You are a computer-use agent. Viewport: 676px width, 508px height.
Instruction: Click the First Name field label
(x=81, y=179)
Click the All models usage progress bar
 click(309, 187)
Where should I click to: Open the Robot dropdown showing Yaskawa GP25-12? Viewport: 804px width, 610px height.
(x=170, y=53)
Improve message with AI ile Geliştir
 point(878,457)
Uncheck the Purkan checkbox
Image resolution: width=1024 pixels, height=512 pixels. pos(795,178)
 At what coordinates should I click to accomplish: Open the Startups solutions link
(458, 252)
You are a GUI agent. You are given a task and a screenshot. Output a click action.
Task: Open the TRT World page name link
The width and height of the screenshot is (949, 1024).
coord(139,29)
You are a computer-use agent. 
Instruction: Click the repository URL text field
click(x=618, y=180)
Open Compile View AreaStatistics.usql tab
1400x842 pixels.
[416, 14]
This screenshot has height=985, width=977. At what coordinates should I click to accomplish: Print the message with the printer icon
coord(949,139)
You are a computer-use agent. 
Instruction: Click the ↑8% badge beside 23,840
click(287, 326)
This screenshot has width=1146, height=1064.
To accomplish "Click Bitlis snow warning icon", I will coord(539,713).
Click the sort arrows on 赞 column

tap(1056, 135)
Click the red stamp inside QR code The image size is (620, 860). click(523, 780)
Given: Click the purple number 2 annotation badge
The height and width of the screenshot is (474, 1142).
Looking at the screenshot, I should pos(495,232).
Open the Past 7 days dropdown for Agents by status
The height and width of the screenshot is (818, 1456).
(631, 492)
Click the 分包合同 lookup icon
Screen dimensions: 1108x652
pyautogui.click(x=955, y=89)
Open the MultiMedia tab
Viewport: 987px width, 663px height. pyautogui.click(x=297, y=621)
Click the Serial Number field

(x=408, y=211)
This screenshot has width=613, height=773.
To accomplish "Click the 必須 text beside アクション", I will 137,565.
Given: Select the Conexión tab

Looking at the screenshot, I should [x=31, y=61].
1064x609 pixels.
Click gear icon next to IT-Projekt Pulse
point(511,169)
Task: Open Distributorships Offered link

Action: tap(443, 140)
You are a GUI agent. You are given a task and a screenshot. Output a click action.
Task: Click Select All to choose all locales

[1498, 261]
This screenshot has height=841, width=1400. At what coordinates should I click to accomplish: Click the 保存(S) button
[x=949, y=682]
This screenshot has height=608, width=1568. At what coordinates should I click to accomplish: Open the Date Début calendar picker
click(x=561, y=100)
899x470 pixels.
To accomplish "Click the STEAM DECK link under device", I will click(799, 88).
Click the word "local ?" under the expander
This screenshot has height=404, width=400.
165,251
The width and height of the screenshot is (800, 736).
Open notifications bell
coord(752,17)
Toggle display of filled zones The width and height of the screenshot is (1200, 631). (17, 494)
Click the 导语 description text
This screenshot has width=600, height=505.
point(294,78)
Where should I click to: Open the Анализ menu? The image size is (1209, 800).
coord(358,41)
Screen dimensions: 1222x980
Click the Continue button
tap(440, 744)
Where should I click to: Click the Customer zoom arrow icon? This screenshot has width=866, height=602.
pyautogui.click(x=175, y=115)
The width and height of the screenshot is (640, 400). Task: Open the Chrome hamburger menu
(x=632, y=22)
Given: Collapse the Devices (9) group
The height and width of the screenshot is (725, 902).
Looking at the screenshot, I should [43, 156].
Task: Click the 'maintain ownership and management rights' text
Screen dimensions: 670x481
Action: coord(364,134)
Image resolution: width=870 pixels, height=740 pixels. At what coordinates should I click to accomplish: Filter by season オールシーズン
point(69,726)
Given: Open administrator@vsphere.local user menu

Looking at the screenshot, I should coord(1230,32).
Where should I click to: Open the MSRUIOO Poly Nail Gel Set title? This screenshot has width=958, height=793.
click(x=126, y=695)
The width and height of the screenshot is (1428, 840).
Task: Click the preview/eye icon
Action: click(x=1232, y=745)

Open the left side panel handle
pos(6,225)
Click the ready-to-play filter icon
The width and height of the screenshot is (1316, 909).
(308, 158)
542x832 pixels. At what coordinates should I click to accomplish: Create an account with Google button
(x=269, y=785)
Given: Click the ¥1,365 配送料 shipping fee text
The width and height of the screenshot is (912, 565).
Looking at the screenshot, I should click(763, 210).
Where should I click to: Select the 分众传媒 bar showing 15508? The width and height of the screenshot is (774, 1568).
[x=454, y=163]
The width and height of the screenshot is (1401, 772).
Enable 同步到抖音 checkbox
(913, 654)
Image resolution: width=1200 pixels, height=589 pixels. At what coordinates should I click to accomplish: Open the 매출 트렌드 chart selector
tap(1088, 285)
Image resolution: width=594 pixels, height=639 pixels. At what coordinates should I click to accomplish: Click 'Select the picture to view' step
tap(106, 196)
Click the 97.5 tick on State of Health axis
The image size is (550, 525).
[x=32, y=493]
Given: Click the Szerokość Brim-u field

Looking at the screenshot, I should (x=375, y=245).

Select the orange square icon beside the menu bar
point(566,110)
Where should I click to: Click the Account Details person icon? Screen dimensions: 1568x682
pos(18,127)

→ Instruction
Show each line of the records above that contains the word "showing", copying every such line in full.

→ The reply
Where should I click to: Open the Robot dropdown showing Yaskawa GP25-12? Viewport: 804px width, 610px height.
Where should I click to: Select the 分众传媒 bar showing 15508? The width and height of the screenshot is (774, 1568).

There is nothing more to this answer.